Il ne s’y connaît pas des masses en cinéma, a raté la seule saison de Ligue 1 de sa carrière avec Nice, vient de diviser son salaire par deux et a lutté quatre ans pour maintenir son couple à 4 000 kilomètres de distance. Sur le papier, Abraham Guié Guié aurait pas mal de raisons de se dire qu’il a la guigne. Pourtant, lors de l'été 2010, l'Ivoirien remplaçait Olivier Giroud à Tours et s’apprêtait à devenir le meilleur buteur de l’histoire de la Ligue 2... sur les quatre premières journées. Un titre qui lui appartient toujours, au moment de son retour à Orléans.
Tu es recordman du nombre de buts inscrits sur les quatre premières journées de Ligue 2, avec sept buts. Question simple : tu le savais ?Euh… oui, oui oui. Ils me l’ont dit à Tours.
C’était pendant la saison 2010-2011. Tu débarques du Budapest Honvéd et tu mets un triplé lors de la première journée contre Sedan, un triplé lors de la troisième contre Clermont puis un dernier but à la quatrième face à Évian… Mais qu’est ce que tu foutais contre Istres ? (J2, défaite 1-0, ndlr)(rires) C’était contre qui ? Istres ? J’ai marqué contre eux au match retour, mais pas au match aller. Bah je sais pas, je n’avais pas la réussite. J’ai tout donné pourtant.

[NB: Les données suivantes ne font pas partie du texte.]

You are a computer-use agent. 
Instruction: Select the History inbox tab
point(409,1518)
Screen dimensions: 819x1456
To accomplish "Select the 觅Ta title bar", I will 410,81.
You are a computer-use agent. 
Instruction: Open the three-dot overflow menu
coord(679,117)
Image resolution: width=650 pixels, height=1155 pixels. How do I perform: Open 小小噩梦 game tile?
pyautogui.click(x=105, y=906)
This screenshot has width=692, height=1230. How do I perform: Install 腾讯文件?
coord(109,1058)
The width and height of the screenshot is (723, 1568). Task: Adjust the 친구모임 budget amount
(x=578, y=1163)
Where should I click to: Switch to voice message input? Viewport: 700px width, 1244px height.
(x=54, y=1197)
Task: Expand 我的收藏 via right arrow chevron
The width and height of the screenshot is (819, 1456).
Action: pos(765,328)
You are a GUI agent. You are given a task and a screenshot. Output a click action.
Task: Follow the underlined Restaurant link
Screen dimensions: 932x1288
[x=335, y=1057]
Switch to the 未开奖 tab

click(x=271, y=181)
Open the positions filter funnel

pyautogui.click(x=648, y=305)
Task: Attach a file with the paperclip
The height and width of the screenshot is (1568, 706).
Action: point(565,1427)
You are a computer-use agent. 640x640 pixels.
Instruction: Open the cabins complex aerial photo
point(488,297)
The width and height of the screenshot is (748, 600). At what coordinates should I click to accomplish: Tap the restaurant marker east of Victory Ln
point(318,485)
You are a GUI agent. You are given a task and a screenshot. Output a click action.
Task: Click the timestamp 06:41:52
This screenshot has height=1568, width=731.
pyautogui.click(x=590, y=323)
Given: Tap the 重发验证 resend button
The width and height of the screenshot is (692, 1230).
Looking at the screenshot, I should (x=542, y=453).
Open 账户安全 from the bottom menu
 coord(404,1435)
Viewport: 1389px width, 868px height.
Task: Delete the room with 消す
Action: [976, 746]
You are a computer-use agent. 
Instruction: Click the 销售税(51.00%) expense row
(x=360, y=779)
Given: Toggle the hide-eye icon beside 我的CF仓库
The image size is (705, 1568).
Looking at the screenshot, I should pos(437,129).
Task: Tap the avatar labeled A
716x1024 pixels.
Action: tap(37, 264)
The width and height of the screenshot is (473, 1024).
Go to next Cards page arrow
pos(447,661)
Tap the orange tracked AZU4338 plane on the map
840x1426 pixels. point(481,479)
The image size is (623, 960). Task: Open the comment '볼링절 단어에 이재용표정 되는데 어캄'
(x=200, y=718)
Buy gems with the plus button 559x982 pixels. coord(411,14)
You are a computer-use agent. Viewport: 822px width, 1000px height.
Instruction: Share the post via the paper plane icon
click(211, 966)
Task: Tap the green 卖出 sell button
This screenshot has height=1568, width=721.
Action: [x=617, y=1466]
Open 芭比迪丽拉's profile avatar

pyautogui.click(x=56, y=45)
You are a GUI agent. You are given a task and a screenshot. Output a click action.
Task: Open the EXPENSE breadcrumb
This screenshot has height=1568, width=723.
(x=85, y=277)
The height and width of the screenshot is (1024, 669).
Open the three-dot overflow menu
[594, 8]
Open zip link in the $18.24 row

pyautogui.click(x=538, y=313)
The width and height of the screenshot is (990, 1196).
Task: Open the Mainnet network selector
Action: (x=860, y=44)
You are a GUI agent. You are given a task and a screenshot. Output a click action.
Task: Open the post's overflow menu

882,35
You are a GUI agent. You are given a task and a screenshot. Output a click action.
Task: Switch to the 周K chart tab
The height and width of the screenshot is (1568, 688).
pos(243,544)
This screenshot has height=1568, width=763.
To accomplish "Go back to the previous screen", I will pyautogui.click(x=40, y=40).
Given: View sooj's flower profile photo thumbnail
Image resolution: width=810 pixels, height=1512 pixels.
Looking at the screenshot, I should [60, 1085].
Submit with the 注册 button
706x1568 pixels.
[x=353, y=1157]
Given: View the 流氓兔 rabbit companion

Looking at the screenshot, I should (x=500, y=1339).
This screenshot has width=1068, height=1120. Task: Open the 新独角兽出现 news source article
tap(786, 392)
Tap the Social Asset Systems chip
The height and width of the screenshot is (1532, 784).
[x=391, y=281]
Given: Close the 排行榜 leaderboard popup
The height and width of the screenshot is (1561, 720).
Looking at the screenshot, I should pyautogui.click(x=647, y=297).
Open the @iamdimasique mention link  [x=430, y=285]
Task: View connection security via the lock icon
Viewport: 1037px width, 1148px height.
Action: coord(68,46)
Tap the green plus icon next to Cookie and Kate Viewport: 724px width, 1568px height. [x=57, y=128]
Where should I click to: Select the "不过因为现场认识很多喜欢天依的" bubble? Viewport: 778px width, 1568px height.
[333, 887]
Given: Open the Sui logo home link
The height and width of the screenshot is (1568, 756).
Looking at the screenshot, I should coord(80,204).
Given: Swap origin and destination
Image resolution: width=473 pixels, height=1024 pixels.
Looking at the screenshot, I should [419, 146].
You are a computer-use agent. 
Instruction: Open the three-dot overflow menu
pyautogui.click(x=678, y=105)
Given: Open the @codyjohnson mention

C’est quoi ton secret pour un début de saison canon ?Je n’ai pas de secret. J’avais fait une bonne préparation avec l’équipe, j’avais la confiance de tout l’encadrement, du coach, donc je me sentais en confiance. Moi, je suis croyant et puis voilà. Je prie mon Dieu. Je suis arrivé en pleine forme parce que je venais de Hongrie à l’époque, et que je voulais vraiment me faire une place en Ligue 2.
Tu penses que la foi a pu t’aider à marquer plus de buts ?Quand j’ai vu que j’étais déjà à sept buts après quatre journées, je me suis dit que bien sûr, c’était le résultat de la prière, mais aussi du travail. J’étais en pleine confiance, le but venait à chaque fois que je frappais.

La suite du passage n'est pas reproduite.